### [Brief]
The pictures are to be left out, and all remaining data is to be transcribed exactly as it appears.

### [Records for the exercise]
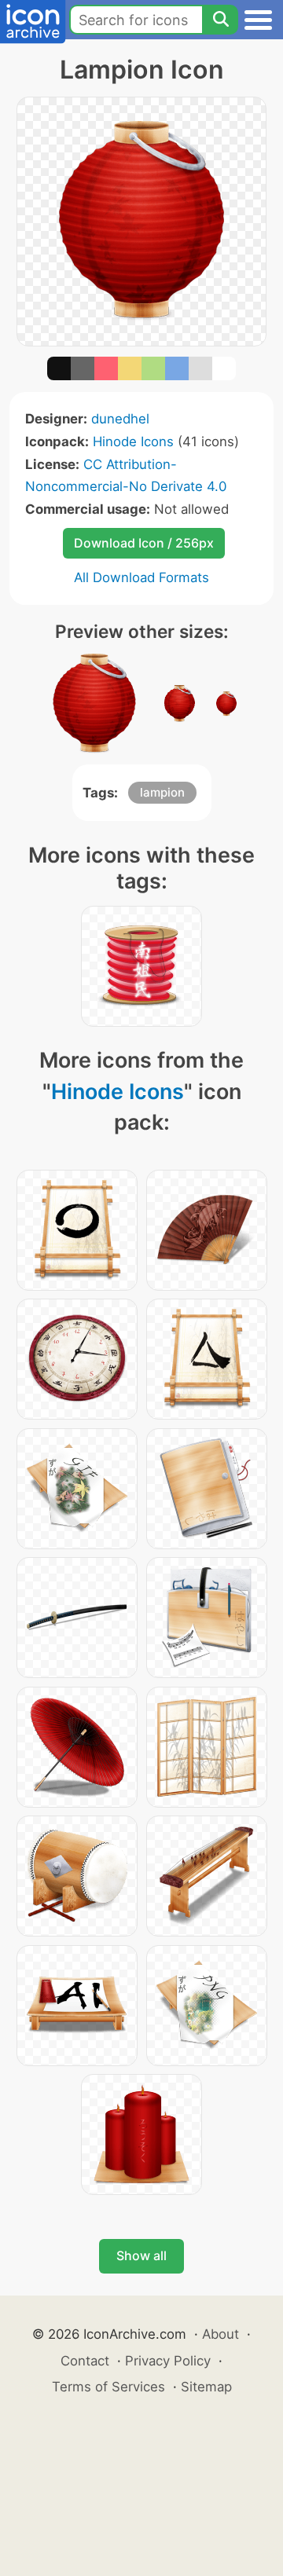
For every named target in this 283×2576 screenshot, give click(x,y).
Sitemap (206, 2387)
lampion (162, 792)
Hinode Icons (133, 441)
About (220, 2334)
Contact (85, 2361)
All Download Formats (141, 577)
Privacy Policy (168, 2361)
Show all (141, 2255)
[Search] (220, 20)
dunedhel (120, 419)
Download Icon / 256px (144, 543)
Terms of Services (108, 2387)
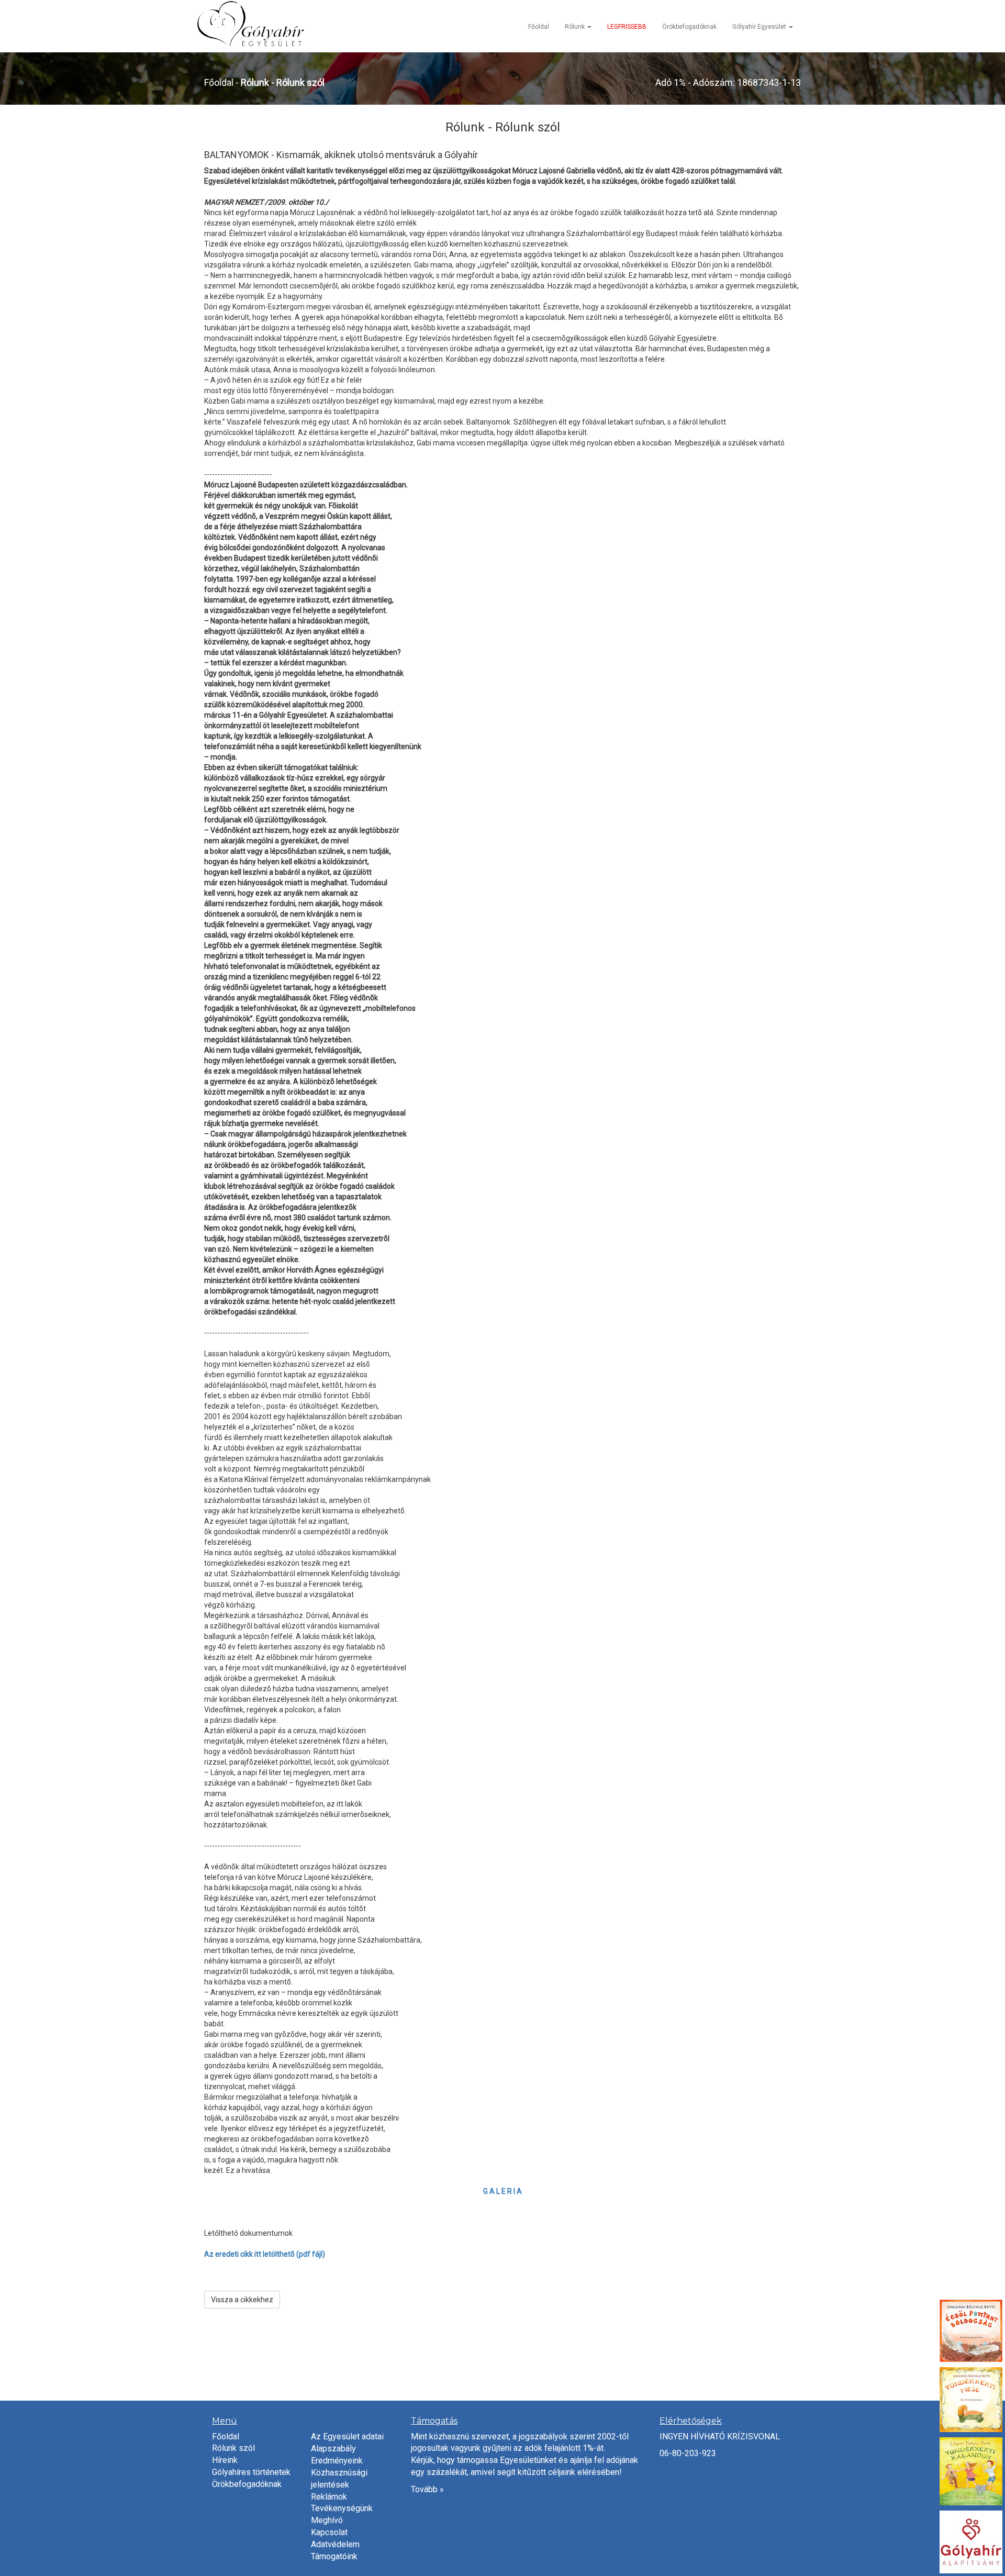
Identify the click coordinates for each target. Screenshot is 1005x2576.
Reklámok (329, 2497)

### [Result for this exercise]
For every named target in this 283×2576 screenshot, give click(x,y).
Sitemap (206, 2387)
lampion (162, 792)
Hinode Icons (133, 441)
About (220, 2334)
Contact (85, 2361)
All Download Formats (141, 577)
Privacy Policy (168, 2361)
Show all (141, 2255)
[Search] (220, 20)
dunedhel (120, 419)
Download Icon / 256px (144, 543)
Terms of Services (108, 2387)
Identify the click coordinates for each target. Screenshot is 1005x2576.
Reklámok (329, 2497)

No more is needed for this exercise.